◆ **ASSIGNED TASK**
Reproduce the listing below verbatim.

▶

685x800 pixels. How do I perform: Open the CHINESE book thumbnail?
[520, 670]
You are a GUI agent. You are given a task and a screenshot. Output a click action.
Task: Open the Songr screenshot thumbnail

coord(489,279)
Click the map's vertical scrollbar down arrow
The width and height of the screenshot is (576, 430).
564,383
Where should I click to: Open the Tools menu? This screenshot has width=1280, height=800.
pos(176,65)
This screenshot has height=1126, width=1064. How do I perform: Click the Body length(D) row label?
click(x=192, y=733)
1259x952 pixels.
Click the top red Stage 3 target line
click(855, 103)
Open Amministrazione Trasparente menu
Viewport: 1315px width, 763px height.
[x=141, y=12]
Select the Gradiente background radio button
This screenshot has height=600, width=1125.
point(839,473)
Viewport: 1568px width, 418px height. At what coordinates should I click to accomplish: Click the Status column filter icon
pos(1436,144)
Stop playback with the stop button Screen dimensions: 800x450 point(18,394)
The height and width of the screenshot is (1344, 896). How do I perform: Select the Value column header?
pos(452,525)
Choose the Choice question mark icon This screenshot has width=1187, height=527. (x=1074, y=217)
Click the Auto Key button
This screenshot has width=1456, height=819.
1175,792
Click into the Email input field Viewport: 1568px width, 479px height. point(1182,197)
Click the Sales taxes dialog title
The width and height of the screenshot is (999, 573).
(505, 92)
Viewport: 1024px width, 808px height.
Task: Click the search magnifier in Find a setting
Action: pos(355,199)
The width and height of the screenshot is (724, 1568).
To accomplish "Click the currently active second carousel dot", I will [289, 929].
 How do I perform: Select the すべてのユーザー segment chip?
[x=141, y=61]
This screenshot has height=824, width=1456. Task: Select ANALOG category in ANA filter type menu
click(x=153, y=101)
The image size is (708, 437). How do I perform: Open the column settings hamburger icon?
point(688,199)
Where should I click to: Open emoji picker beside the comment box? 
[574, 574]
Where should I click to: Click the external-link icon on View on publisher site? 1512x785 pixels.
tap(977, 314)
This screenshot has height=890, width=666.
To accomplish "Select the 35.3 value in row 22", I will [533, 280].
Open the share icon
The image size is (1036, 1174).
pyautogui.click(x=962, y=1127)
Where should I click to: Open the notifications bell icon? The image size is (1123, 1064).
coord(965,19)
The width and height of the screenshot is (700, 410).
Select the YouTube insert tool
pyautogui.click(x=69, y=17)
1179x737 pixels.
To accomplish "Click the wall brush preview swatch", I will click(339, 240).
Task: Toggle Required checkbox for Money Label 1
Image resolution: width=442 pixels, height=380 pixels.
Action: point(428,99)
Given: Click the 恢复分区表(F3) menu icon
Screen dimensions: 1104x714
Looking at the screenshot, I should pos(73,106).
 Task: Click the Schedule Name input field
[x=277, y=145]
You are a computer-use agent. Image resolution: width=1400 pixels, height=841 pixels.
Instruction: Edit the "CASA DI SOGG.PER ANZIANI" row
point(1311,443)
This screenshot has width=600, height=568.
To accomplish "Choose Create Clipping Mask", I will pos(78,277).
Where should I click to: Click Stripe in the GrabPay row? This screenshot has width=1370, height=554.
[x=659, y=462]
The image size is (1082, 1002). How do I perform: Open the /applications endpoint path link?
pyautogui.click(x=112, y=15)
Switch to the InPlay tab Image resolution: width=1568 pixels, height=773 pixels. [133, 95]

◀

◆ **RESULT BELOW**
685x800 pixels. How do I perform: Open the CHINESE book thumbnail?
[520, 670]
You are a GUI agent. You are given a task and a screenshot. Output a click action.
Task: Open the Songr screenshot thumbnail

coord(489,279)
Click the map's vertical scrollbar down arrow
The width and height of the screenshot is (576, 430).
564,383
Where should I click to: Open the Tools menu? This screenshot has width=1280, height=800.
pos(176,65)
This screenshot has height=1126, width=1064. How do I perform: Click the Body length(D) row label?
click(x=192, y=733)
1259x952 pixels.
Click the top red Stage 3 target line
click(855, 103)
Open Amministrazione Trasparente menu
Viewport: 1315px width, 763px height.
[x=141, y=12]
Select the Gradiente background radio button
This screenshot has height=600, width=1125.
point(839,473)
Viewport: 1568px width, 418px height. At what coordinates should I click to accomplish: Click the Status column filter icon
pos(1436,144)
Stop playback with the stop button Screen dimensions: 800x450 point(18,394)
The height and width of the screenshot is (1344, 896). How do I perform: Select the Value column header?
pos(452,525)
Choose the Choice question mark icon This screenshot has width=1187, height=527. (x=1074, y=217)
Click the Auto Key button
This screenshot has width=1456, height=819.
1175,792
Click into the Email input field Viewport: 1568px width, 479px height. point(1182,197)
Click the Sales taxes dialog title
The width and height of the screenshot is (999, 573).
(505, 92)
Viewport: 1024px width, 808px height.
Task: Click the search magnifier in Find a setting
Action: pos(355,199)
The width and height of the screenshot is (724, 1568).
To accomplish "Click the currently active second carousel dot", I will [289, 929].
 How do I perform: Select the すべてのユーザー segment chip?
[x=141, y=61]
This screenshot has height=824, width=1456. Task: Select ANALOG category in ANA filter type menu
click(x=153, y=101)
The image size is (708, 437). How do I perform: Open the column settings hamburger icon?
point(688,199)
Where should I click to: Open emoji picker beside the comment box? 
[574, 574]
Where should I click to: Click the external-link icon on View on publisher site? 1512x785 pixels.
tap(977, 314)
This screenshot has height=890, width=666.
To accomplish "Select the 35.3 value in row 22", I will [533, 280].
Open the share icon
The image size is (1036, 1174).
pyautogui.click(x=962, y=1127)
Where should I click to: Open the notifications bell icon? The image size is (1123, 1064).
coord(965,19)
The width and height of the screenshot is (700, 410).
Select the YouTube insert tool
pyautogui.click(x=69, y=17)
1179x737 pixels.
To accomplish "Click the wall brush preview swatch", I will click(339, 240).
Task: Toggle Required checkbox for Money Label 1
Image resolution: width=442 pixels, height=380 pixels.
Action: point(428,99)
Given: Click the 恢复分区表(F3) menu icon
Screen dimensions: 1104x714
Looking at the screenshot, I should pos(73,106).
 Task: Click the Schedule Name input field
[x=277, y=145]
You are a computer-use agent. Image resolution: width=1400 pixels, height=841 pixels.
Instruction: Edit the "CASA DI SOGG.PER ANZIANI" row
point(1311,443)
This screenshot has width=600, height=568.
To accomplish "Choose Create Clipping Mask", I will pos(78,277).
Where should I click to: Click Stripe in the GrabPay row? This screenshot has width=1370, height=554.
[x=659, y=462]
The image size is (1082, 1002). How do I perform: Open the /applications endpoint path link?
pyautogui.click(x=112, y=15)
Switch to the InPlay tab Image resolution: width=1568 pixels, height=773 pixels. [133, 95]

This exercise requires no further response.